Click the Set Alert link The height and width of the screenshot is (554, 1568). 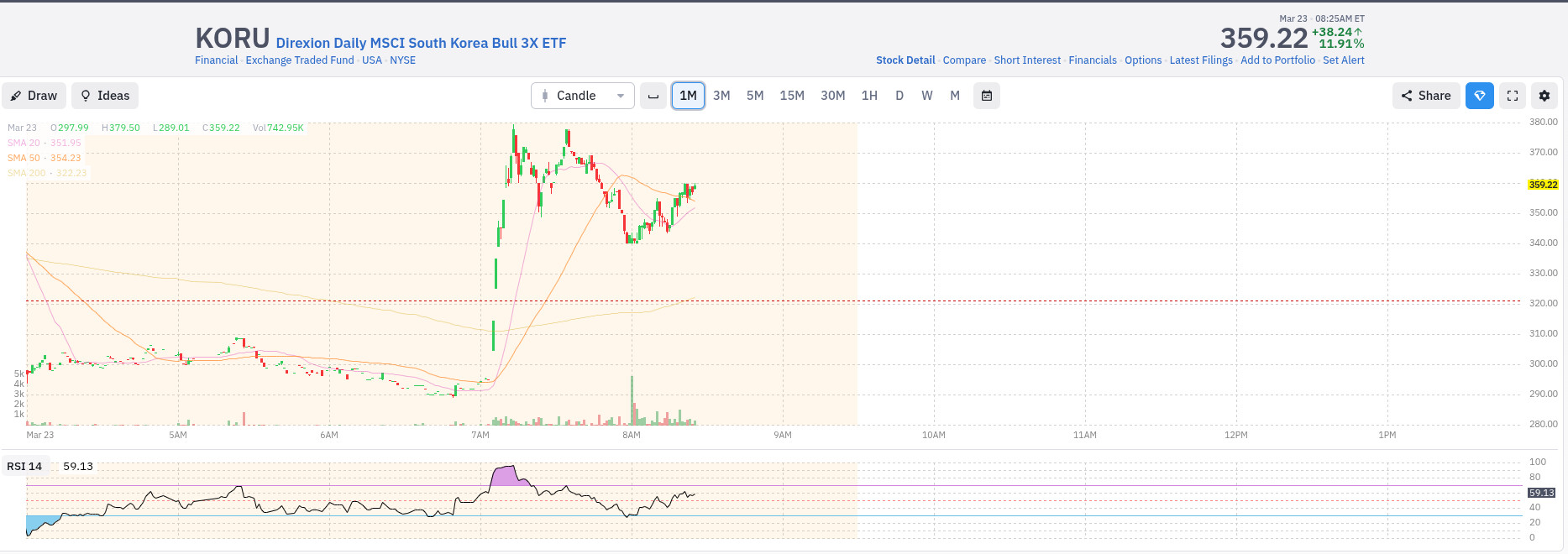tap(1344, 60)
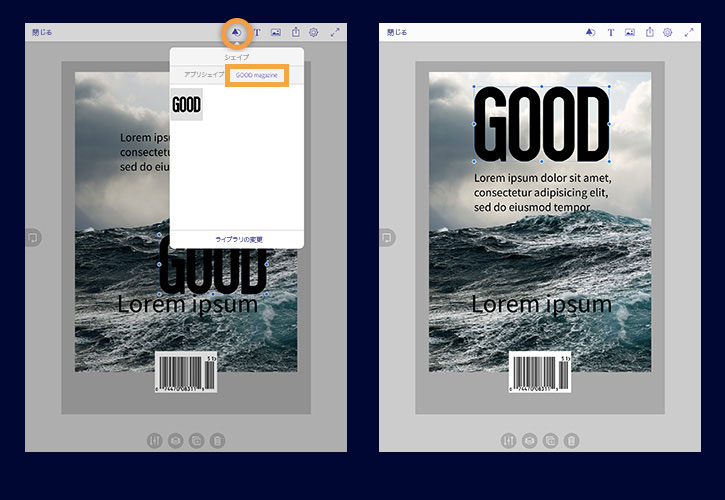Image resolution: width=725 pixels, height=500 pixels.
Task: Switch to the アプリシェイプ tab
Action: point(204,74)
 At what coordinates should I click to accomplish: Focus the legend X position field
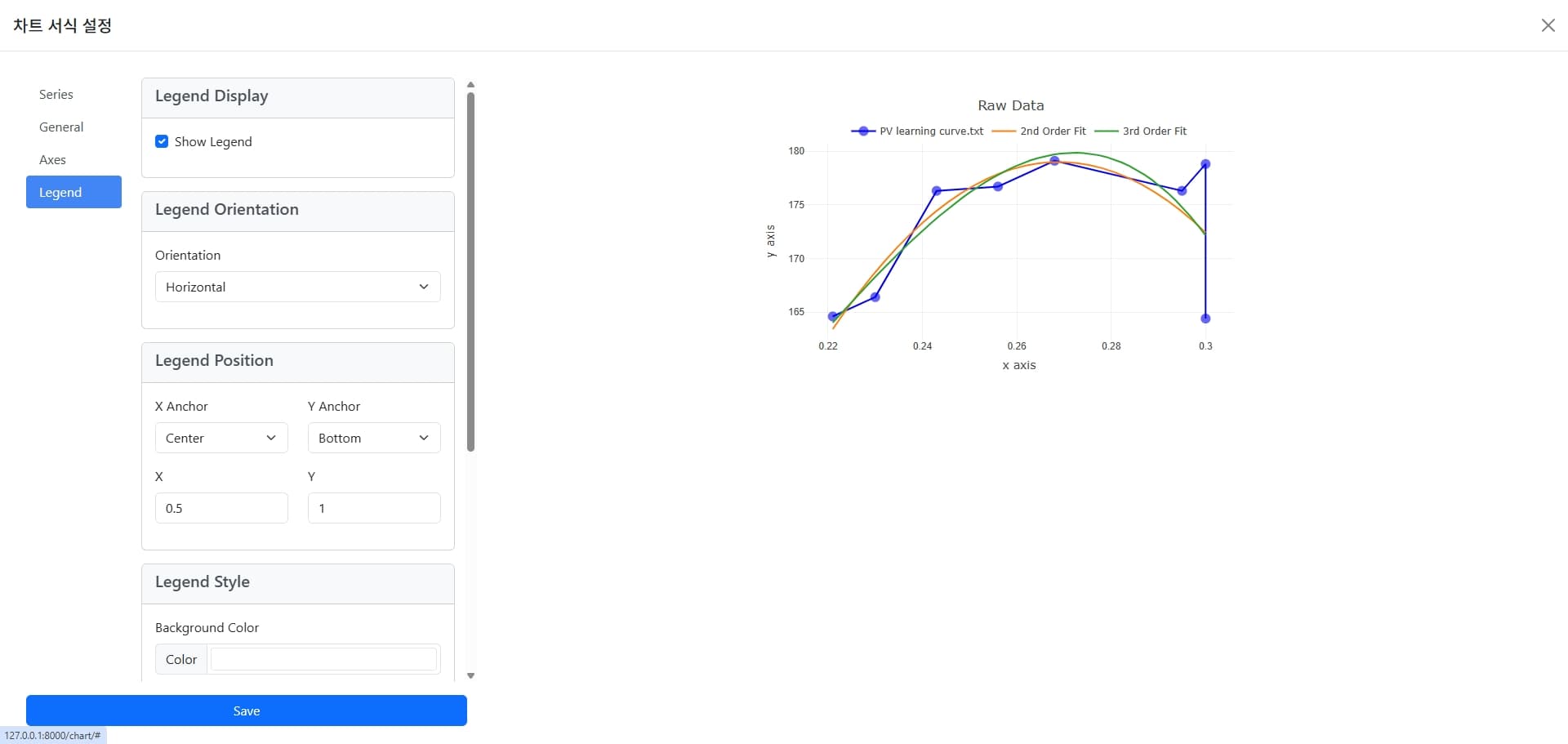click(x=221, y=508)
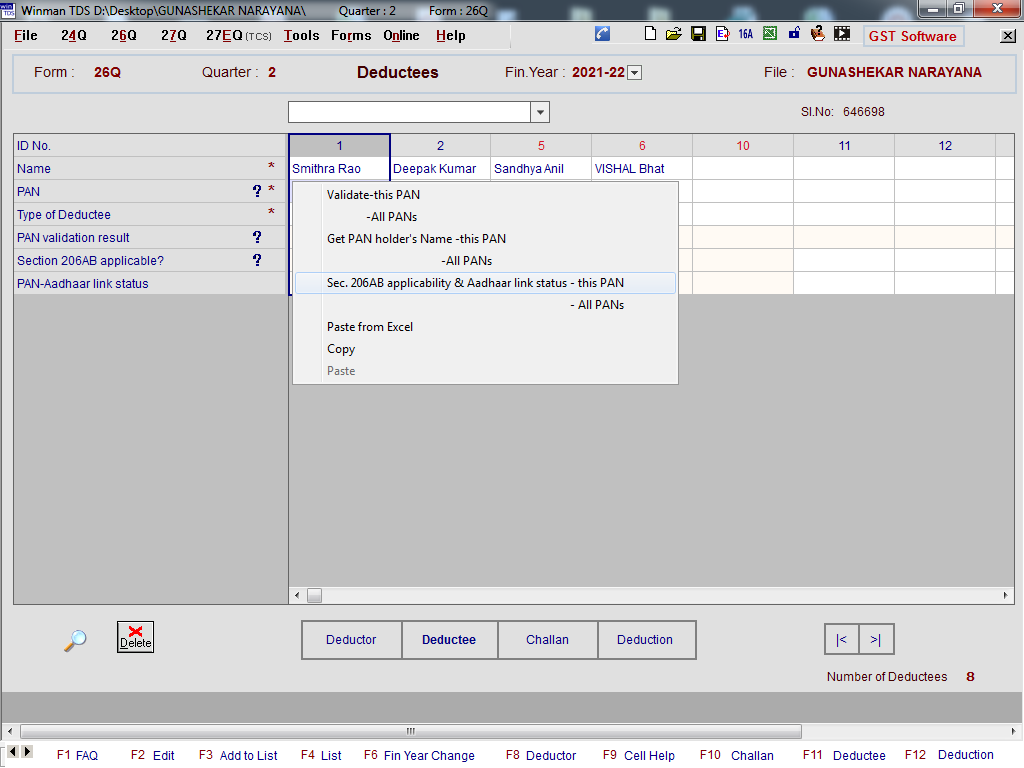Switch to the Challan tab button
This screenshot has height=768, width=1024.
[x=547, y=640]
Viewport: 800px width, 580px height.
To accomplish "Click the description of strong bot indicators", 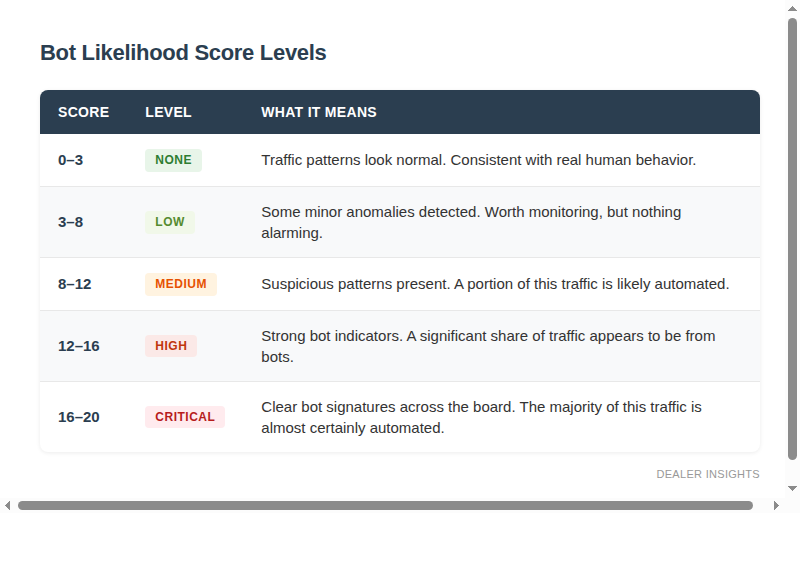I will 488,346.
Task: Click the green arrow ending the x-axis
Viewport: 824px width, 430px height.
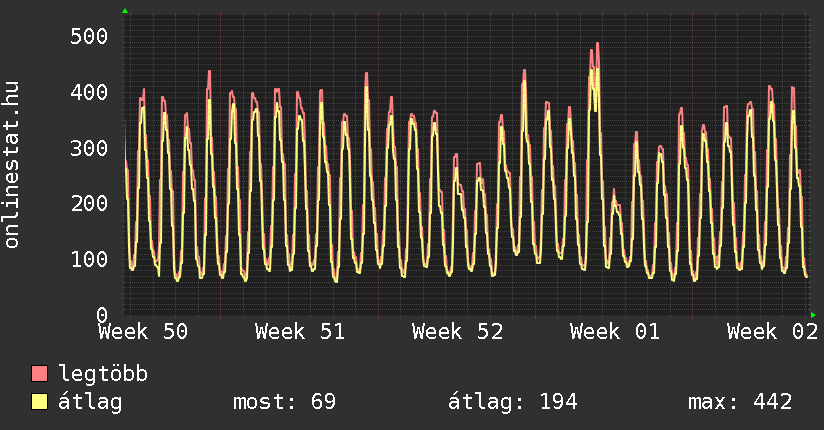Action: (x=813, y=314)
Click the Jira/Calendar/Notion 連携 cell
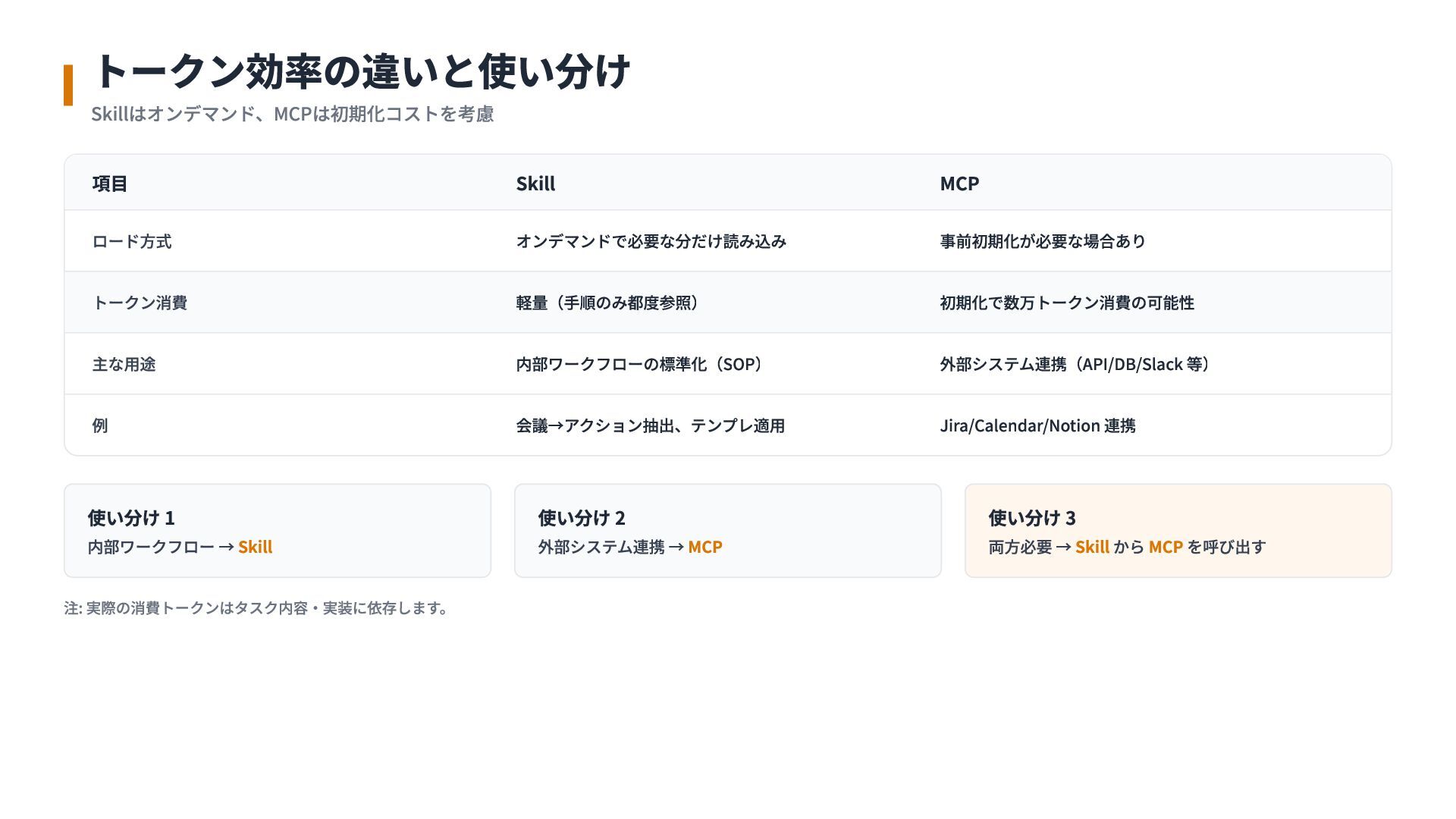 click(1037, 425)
---
JOB:
Turn the part of the listing that opens with the line containing "Task: Click the green arrow ending the x-axis" and runs through the end of the listing, both ends included, into a Markdown table with the columns Row and Entry. Number each line and skip blank lines. Leave the pictures out of the answer.

COMPLETE RESPONSE:
| Row | Entry |
|---|---|
| 1 | Task: Click the green arrow ending the x-axis |
| 2 | Viewport: 824px width, 430px height. |
| 3 | Action: (x=813, y=314) |
| 4 | Click the Jira/Calendar/Notion 連携 cell |
| 5 |  click(1037, 425) |